Dataset entries:
__________________________________________________

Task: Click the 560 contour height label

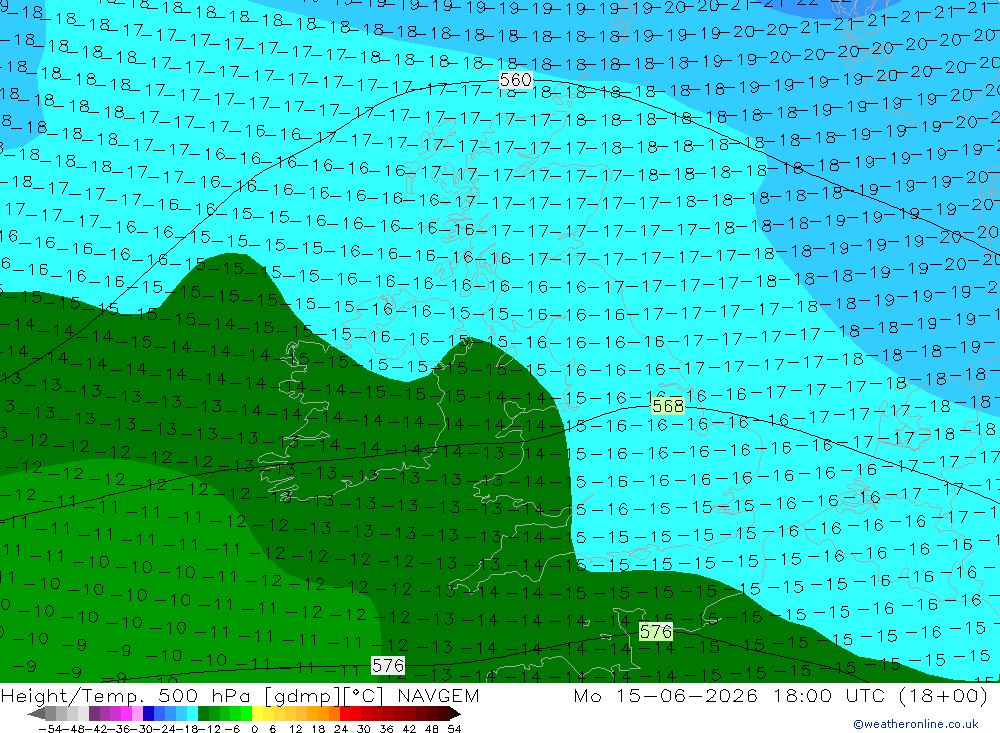Action: (x=515, y=80)
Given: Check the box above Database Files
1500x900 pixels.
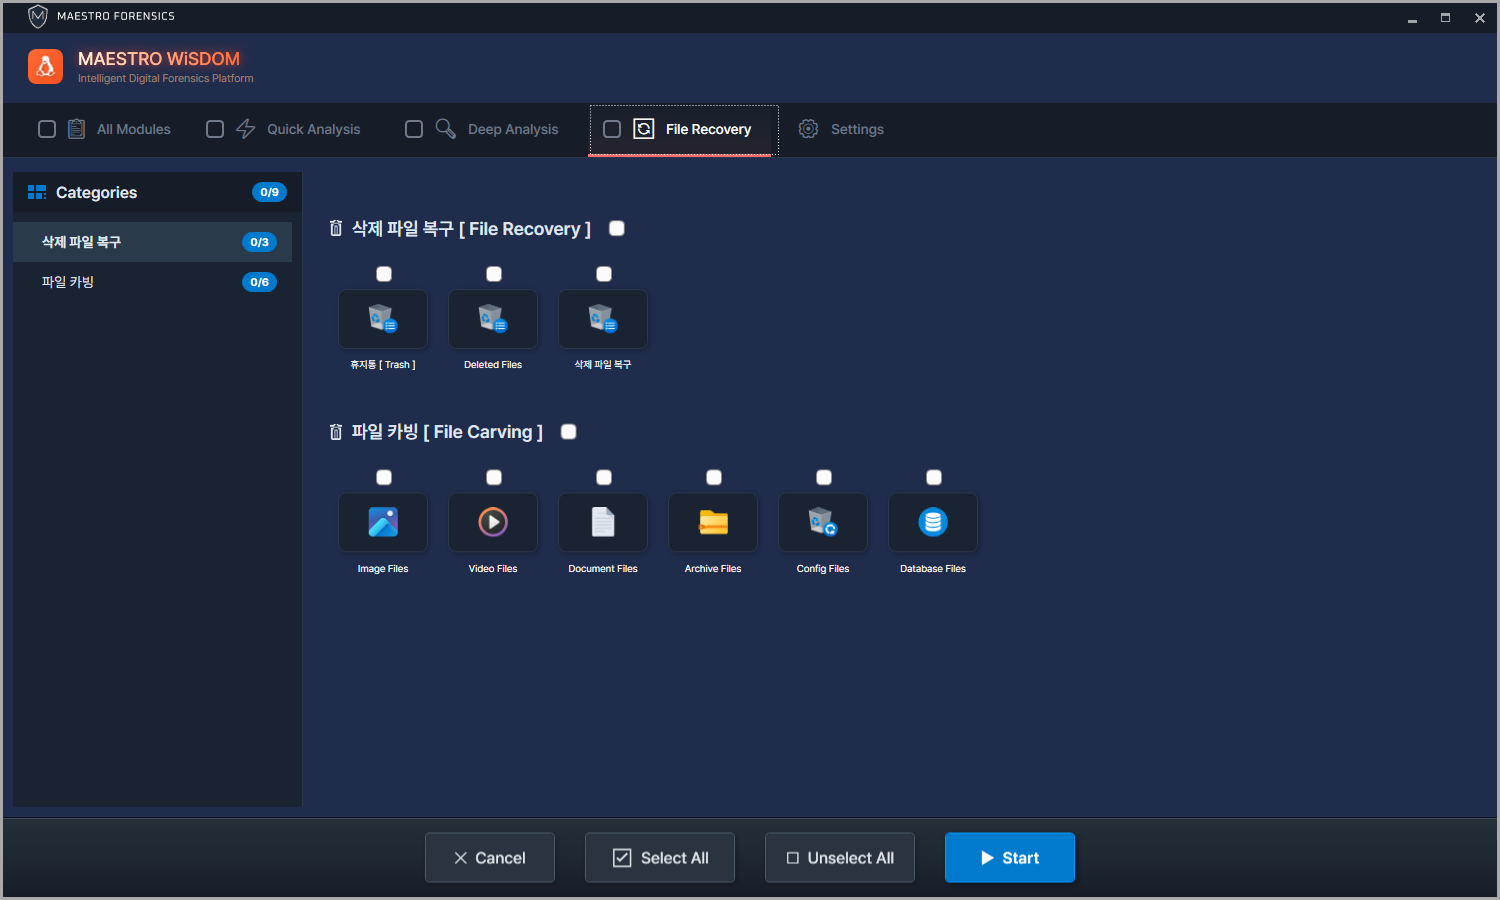Looking at the screenshot, I should click(934, 477).
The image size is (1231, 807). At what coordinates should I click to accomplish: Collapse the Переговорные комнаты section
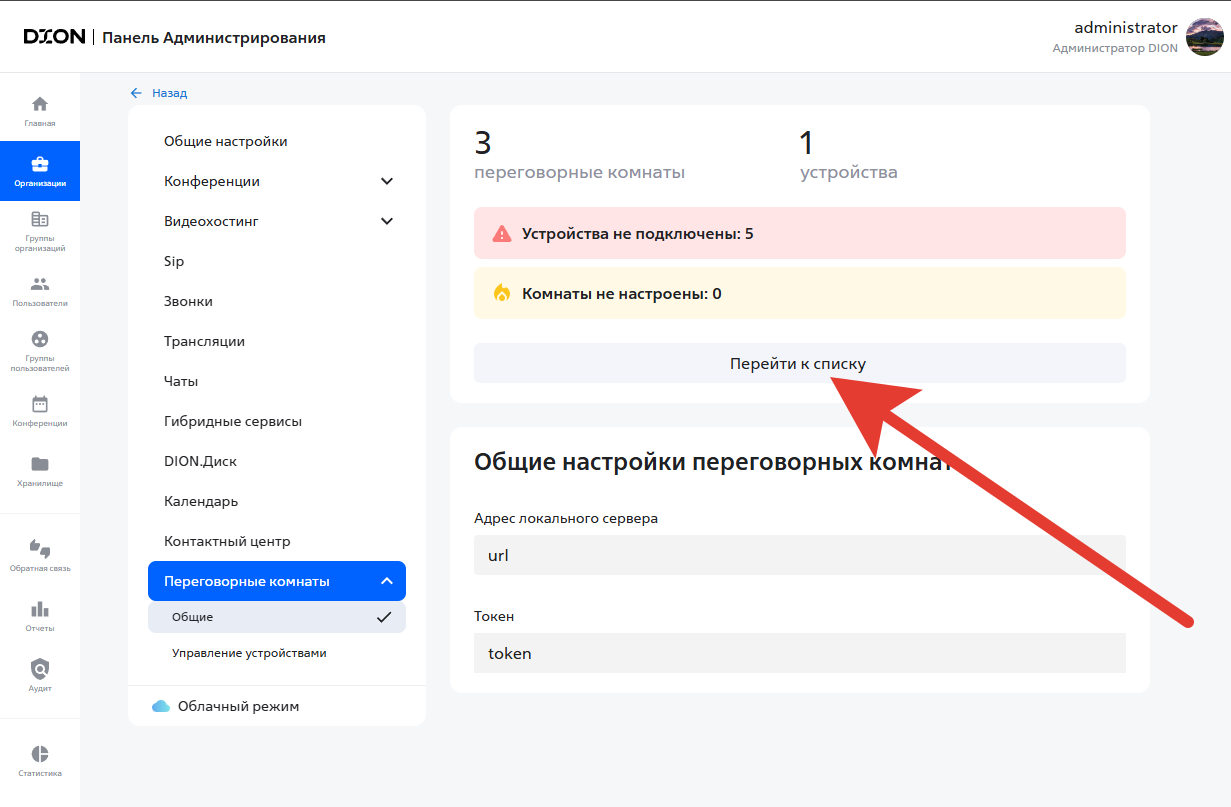(387, 581)

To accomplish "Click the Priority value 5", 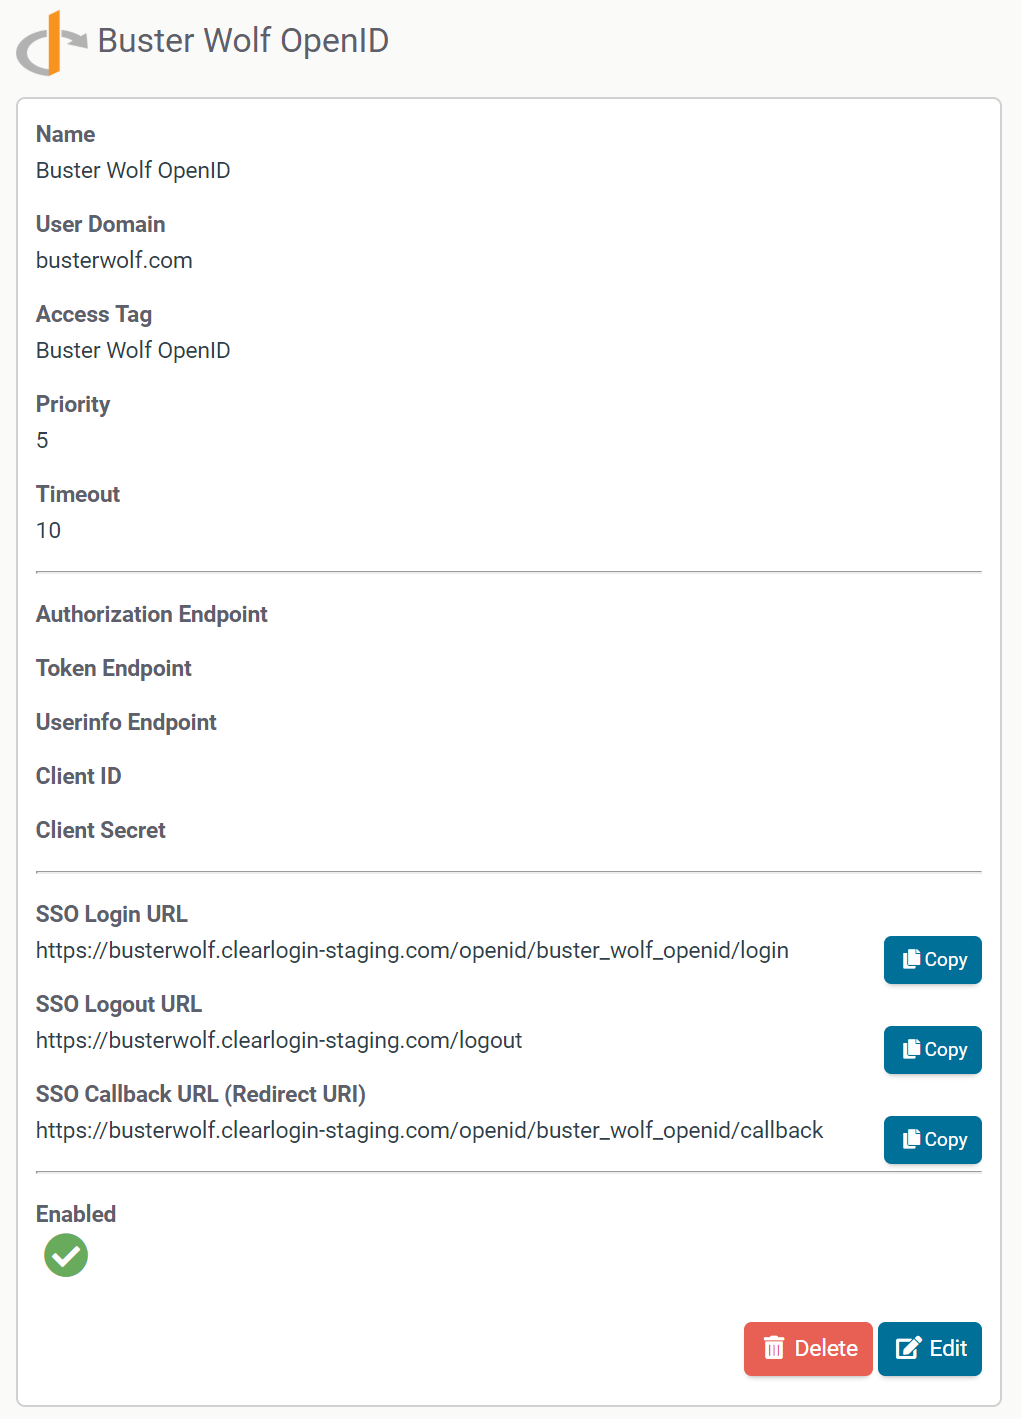I will point(42,441).
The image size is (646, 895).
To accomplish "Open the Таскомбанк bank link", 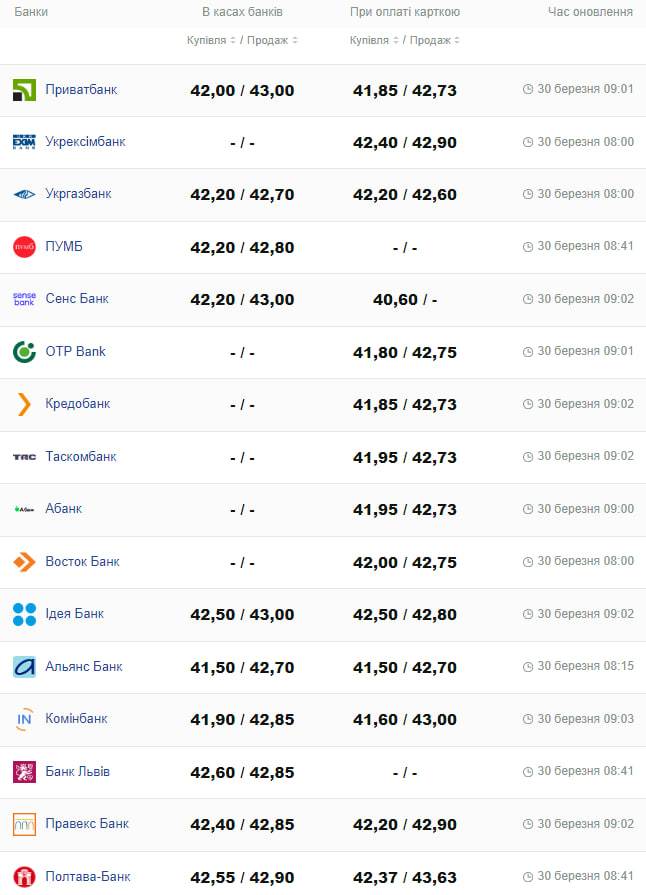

__________________________________________________

— Required work —
Set down exactly the lines between the line containing "The image size is (646, 895)." and the end of the records above, both ends included; pictures stay out.

— Written response —
The image size is (646, 895).
To accomplish "Open the Таскомбанк bank link", 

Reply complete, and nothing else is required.